From the entries, copy out every line in which the word "computer" is found.

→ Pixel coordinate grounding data
[Start of section]
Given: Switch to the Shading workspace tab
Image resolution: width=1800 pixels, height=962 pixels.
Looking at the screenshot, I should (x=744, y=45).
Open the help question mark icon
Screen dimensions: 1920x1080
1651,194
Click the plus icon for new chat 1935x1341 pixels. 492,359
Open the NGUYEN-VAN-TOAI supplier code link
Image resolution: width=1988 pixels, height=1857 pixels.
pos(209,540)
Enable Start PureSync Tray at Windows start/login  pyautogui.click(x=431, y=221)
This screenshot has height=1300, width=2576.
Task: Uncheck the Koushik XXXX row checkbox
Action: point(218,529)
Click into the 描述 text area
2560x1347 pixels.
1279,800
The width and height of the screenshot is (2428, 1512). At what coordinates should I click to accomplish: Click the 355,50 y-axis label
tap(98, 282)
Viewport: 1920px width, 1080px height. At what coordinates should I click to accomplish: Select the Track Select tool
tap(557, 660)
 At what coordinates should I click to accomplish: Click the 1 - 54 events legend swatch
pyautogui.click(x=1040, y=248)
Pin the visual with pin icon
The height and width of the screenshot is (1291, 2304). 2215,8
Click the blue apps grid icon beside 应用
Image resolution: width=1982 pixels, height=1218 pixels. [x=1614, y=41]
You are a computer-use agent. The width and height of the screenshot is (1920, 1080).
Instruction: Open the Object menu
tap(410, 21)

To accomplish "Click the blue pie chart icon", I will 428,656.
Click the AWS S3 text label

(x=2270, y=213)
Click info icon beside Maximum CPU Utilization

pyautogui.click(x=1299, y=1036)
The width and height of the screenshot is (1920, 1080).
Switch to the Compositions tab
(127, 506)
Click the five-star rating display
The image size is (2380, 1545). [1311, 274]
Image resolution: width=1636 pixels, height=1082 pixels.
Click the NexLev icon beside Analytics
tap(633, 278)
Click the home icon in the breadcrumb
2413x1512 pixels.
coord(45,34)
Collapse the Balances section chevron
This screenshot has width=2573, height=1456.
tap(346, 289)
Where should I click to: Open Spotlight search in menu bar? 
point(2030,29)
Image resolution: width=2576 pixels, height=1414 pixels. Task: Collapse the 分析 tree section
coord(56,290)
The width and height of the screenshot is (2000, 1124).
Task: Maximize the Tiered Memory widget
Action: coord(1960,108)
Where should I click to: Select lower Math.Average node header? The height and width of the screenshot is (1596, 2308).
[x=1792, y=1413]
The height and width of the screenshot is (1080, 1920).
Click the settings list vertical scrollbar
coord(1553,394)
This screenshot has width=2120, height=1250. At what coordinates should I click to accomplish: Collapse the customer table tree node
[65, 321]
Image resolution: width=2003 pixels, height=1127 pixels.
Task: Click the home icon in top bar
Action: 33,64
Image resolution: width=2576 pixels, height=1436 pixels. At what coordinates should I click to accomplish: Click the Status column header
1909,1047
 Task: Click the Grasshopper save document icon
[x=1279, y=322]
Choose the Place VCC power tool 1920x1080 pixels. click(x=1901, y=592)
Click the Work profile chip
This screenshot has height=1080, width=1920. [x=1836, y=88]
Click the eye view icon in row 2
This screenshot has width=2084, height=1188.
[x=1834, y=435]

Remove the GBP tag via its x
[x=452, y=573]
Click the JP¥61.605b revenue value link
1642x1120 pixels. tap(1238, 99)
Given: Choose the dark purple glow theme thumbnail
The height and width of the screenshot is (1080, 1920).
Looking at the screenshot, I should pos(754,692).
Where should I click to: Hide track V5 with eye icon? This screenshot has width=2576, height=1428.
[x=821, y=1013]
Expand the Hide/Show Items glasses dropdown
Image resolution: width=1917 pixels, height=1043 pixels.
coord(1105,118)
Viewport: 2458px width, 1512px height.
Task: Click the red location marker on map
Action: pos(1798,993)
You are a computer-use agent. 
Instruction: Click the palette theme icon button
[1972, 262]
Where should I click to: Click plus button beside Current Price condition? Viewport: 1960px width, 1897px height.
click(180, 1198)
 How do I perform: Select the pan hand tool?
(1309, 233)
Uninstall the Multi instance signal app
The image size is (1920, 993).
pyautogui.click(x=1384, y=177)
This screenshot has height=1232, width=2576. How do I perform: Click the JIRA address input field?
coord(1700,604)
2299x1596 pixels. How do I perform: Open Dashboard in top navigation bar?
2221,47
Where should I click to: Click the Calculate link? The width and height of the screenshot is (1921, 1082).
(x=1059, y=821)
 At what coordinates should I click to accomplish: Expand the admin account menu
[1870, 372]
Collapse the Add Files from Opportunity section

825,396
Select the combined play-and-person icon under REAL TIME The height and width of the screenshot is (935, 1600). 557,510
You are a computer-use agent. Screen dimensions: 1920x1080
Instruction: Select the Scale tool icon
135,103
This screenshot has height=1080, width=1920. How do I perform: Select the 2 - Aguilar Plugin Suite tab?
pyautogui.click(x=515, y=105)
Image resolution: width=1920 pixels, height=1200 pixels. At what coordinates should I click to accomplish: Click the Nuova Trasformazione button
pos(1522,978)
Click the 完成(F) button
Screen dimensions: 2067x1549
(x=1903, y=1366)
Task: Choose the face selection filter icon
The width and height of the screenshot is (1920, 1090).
[End of section]
→ Answer area
You are a computer-use agent. The width and height of the screenshot is (1920, 1080).
You are a computer-use agent. 
You are a computer-use agent. Screen dimensions: 1920x1080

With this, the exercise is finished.